Elle habitait une vieille maison, mais assez grande pour avoir une belle pièce de réserve, dont elle fit sa chambre de parade, et qui fut celle où l’on me logea. Cette chambre était sur le passage dont j’ai parlé, où se fit notre première entrevue ; et au delà du ruisseau et des jardins on découvrait la campagne. Cet aspect n’était pas pour le jeune habitant une chose indifférente. C’était depuis Bossey la première fois que j’avais du vert devant mes fenêtres. Toujours masqué par des murs, je n’avais eu sous les yeux que des toits ou le gris des rues. Combien cette nouveauté me fut sensible et douce ! elle augmenta beaucoup mes dispositions à l’attendrissement. Je faisais de ce charmant paysage encore un des bienfaits de ma chère patronne : il me semblait qu’elle l’avait mis là tout exprès pour moi ; je m’y plaçais paisiblement auprès d’elle ; je la voyais partout entre les fleurs et la verdure ; ses charmes et ceux du printemps se confondaient à mes yeux. Mon cœur, jusqu’alors comprimé, se trouvait plus au large dans cet espace, et mes soupirs s’exhalaient plus librement parmi ces vergers.

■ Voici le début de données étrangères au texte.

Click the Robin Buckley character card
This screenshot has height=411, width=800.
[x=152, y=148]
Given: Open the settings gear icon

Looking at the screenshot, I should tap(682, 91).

On ne trouvait pas chez madame de Warens la magnificence que j’avais vue à Turin ; mais on y trouvait la propreté, la décence, et une abondance patriarcale avec laquelle le faste ne s’allie jamais. Elle avait peu de vaisselle d’argent, point de porcelaine, point de gibier dans sa cuisine, ni dans sa cave de vins étrangers ; mais l’une et l’autre étaient bien garnies au service de tout le monde, et dans des tasses de faïence elle donnait d’excellent café. Quiconque la venait voir était invité à dîner avec elle ou chez elle ; et jamais ouvrier, messager ou passant ne sortait sans manger ou boire. Son domestique était composé d’une femme de chambre fribourgeoise assez jolie, appelée Merceret, d’un valet de son pays appelé Claude Anet, dont il sera question dans la suite, d’une cuisinière, et de deux porteurs de louage quand elle allait en visite, ce qu’elle faisait rarement.